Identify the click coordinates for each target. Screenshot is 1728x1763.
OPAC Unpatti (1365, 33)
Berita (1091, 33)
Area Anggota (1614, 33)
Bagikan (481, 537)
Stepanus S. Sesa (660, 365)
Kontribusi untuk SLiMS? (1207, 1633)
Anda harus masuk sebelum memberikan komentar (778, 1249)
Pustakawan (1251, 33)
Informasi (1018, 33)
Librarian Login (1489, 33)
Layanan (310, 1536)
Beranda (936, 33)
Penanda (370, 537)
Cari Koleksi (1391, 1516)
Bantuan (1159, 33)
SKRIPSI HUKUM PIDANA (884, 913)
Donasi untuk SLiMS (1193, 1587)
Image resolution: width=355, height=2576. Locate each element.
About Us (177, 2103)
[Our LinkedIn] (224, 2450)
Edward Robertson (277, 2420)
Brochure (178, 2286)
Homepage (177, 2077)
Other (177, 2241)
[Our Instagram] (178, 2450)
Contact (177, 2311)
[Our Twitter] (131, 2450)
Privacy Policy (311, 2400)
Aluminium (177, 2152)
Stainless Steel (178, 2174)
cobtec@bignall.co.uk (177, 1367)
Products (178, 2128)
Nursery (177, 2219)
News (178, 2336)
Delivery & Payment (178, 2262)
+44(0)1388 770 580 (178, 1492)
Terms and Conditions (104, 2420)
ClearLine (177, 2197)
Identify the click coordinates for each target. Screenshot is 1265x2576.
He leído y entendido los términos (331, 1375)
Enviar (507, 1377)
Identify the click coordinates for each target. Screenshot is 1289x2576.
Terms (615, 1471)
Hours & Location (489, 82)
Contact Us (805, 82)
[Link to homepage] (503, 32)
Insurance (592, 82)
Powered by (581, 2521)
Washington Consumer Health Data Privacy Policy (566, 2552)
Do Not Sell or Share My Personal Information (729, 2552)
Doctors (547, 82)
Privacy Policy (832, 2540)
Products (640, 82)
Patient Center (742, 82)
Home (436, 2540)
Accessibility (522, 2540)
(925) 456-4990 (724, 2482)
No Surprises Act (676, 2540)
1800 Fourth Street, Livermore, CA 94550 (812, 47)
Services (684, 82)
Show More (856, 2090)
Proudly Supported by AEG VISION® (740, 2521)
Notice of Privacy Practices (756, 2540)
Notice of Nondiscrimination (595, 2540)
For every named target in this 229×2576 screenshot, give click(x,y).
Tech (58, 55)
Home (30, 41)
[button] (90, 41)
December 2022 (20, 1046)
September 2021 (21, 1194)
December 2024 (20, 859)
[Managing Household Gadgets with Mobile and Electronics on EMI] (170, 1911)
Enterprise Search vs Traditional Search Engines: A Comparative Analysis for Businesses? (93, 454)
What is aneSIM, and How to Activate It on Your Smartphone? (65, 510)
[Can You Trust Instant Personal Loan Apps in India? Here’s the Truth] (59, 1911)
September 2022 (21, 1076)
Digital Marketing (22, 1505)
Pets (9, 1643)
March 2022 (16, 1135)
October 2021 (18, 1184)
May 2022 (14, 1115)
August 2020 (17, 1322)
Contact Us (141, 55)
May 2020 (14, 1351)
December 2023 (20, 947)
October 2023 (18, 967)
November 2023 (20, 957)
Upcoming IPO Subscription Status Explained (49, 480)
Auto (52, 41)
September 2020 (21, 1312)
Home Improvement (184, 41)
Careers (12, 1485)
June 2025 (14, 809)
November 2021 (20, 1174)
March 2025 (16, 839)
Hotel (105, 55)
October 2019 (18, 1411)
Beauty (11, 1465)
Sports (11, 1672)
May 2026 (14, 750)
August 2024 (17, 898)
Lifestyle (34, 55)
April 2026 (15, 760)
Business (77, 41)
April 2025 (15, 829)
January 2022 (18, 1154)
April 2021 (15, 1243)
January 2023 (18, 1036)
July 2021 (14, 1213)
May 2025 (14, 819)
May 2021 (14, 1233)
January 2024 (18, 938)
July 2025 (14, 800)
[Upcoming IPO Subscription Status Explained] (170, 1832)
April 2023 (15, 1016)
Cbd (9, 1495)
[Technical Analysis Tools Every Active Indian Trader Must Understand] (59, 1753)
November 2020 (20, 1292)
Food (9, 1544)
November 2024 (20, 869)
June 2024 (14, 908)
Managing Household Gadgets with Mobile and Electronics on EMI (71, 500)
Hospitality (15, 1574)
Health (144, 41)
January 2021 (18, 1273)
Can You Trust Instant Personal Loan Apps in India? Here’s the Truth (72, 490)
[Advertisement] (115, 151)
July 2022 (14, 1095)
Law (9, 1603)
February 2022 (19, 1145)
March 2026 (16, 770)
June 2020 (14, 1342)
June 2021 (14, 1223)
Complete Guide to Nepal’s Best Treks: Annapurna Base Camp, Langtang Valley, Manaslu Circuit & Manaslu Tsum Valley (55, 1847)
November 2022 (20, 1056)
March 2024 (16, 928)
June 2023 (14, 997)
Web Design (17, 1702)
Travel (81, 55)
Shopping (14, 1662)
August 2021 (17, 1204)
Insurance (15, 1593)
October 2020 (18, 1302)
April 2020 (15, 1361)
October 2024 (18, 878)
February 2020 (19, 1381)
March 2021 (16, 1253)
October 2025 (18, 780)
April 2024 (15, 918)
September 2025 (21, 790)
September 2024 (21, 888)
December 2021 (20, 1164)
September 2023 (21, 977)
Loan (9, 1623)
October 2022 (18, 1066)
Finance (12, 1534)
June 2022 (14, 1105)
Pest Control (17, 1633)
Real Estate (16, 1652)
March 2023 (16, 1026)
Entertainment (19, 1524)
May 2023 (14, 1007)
━━━━━━━━━━
In full and verbatim, transcribe the data.

Identify the click coordinates for each target. Screenshot is 1728x1763.
OPAC Unpatti (1365, 33)
Berita (1091, 33)
Area Anggota (1614, 33)
Bagikan (481, 537)
Stepanus S. Sesa (660, 365)
Kontribusi untuk SLiMS? (1207, 1633)
Anda harus masuk sebelum memberikan komentar (778, 1249)
Pustakawan (1251, 33)
Informasi (1018, 33)
Librarian Login (1489, 33)
Layanan (310, 1536)
Beranda (936, 33)
Penanda (370, 537)
Cari Koleksi (1391, 1516)
Bantuan (1159, 33)
SKRIPSI HUKUM PIDANA (884, 913)
Donasi untuk SLiMS (1193, 1587)
Image resolution: width=355, height=2576. Locate each element.
About Us (177, 2103)
[Our LinkedIn] (224, 2450)
Edward Robertson (277, 2420)
Brochure (178, 2286)
Homepage (177, 2077)
Other (177, 2241)
[Our Instagram] (178, 2450)
Contact (177, 2311)
[Our Twitter] (131, 2450)
Privacy Policy (311, 2400)
Aluminium (177, 2152)
Stainless Steel (178, 2174)
cobtec@bignall.co.uk (177, 1367)
Products (178, 2128)
Nursery (177, 2219)
News (178, 2336)
Delivery & Payment (178, 2262)
+44(0)1388 770 580 (178, 1492)
Terms and Conditions (104, 2420)
ClearLine (177, 2197)
Identify the click coordinates for each target. Screenshot is 1265x2576.
He leído y entendido los términos (331, 1375)
Enviar (507, 1377)
Identify the click coordinates for each target. Screenshot is 1289x2576.
Terms (615, 1471)
Hours & Location (489, 82)
Contact Us (805, 82)
[Link to homepage] (503, 32)
Insurance (592, 82)
Powered by (581, 2521)
Washington Consumer Health Data Privacy Policy (566, 2552)
Do Not Sell or Share My Personal Information (729, 2552)
Doctors (547, 82)
Privacy Policy (832, 2540)
Products (640, 82)
Patient Center (742, 82)
Home (436, 2540)
Accessibility (522, 2540)
(925) 456-4990 (724, 2482)
No Surprises Act (676, 2540)
1800 Fourth Street, Livermore, CA 94550 (812, 47)
Services (684, 82)
Show More (856, 2090)
Proudly Supported by AEG VISION® (740, 2521)
Notice of Privacy Practices (756, 2540)
Notice of Nondiscrimination (595, 2540)
For every named target in this 229×2576 screenshot, give click(x,y).
Tech (58, 55)
Home (30, 41)
[button] (90, 41)
December 2022 (20, 1046)
September 2021 (21, 1194)
December 2024 (20, 859)
[Managing Household Gadgets with Mobile and Electronics on EMI] (170, 1911)
Enterprise Search vs Traditional Search Engines: A Comparative Analysis for Businesses? (93, 454)
What is aneSIM, and How to Activate It on Your Smartphone? (65, 510)
[Can You Trust Instant Personal Loan Apps in India? Here’s the Truth] (59, 1911)
September 2022 (21, 1076)
Digital Marketing (22, 1505)
Pets (9, 1643)
March 2022 (16, 1135)
October 2021 (18, 1184)
May 2022 (14, 1115)
August 2020 (17, 1322)
Contact Us (141, 55)
May 2020 (14, 1351)
December 2023 (20, 947)
October 2023 (18, 967)
November 2023 (20, 957)
Upcoming IPO Subscription Status Explained (49, 480)
Auto (52, 41)
September 2020 (21, 1312)
Home Improvement (184, 41)
Careers (12, 1485)
June 2025 (14, 809)
November 2021 (20, 1174)
March 2025 (16, 839)
Hotel (105, 55)
October 2019 (18, 1411)
Beauty (11, 1465)
Sports (11, 1672)
May 2026 (14, 750)
August 2024 (17, 898)
Lifestyle (34, 55)
April 2026 (15, 760)
Business (77, 41)
April 2025 (15, 829)
January 2022 (18, 1154)
April 2021 (15, 1243)
January 2023 (18, 1036)
July 2021 (14, 1213)
May 2025 (14, 819)
May 2021 (14, 1233)
January 2024 (18, 938)
July 2025 (14, 800)
[Upcoming IPO Subscription Status Explained] (170, 1832)
April 2023 (15, 1016)
Cbd (9, 1495)
[Technical Analysis Tools Every Active Indian Trader Must Understand] (59, 1753)
November 2020 (20, 1292)
Food (9, 1544)
November 2024 (20, 869)
June 2024 (14, 908)
Managing Household Gadgets with Mobile and Electronics on EMI (71, 500)
Hospitality (15, 1574)
Health (144, 41)
January 2021 (18, 1273)
Can You Trust Instant Personal Loan Apps in India? Here’s the Truth (72, 490)
[Advertisement] (115, 151)
July 2022 (14, 1095)
Law (9, 1603)
February 2022 (19, 1145)
March 2026 (16, 770)
June 2020 (14, 1342)
June 2021 (14, 1223)
Complete Guide to Nepal’s Best Treks: Annapurna Base Camp, Langtang Valley, Manaslu Circuit & Manaslu Tsum Valley (55, 1847)
November 2022 (20, 1056)
March 2024 (16, 928)
June 2023 (14, 997)
Web Design (17, 1702)
Travel (81, 55)
Shopping (14, 1662)
August 2021 (17, 1204)
Insurance (15, 1593)
October 2020 (18, 1302)
April 2020 (15, 1361)
October 2024 (18, 878)
February 2020 (19, 1381)
March 2021 (16, 1253)
October 2025 (18, 780)
April 2024 (15, 918)
September 2025 (21, 790)
September 2024 (21, 888)
December 2021 (20, 1164)
September 2023 (21, 977)
Loan (9, 1623)
October 2022 (18, 1066)
Finance (12, 1534)
June 2022 (14, 1105)
Pest Control (17, 1633)
Real Estate (16, 1652)
March 2023 (16, 1026)
Entertainment (19, 1524)
May 2023 (14, 1007)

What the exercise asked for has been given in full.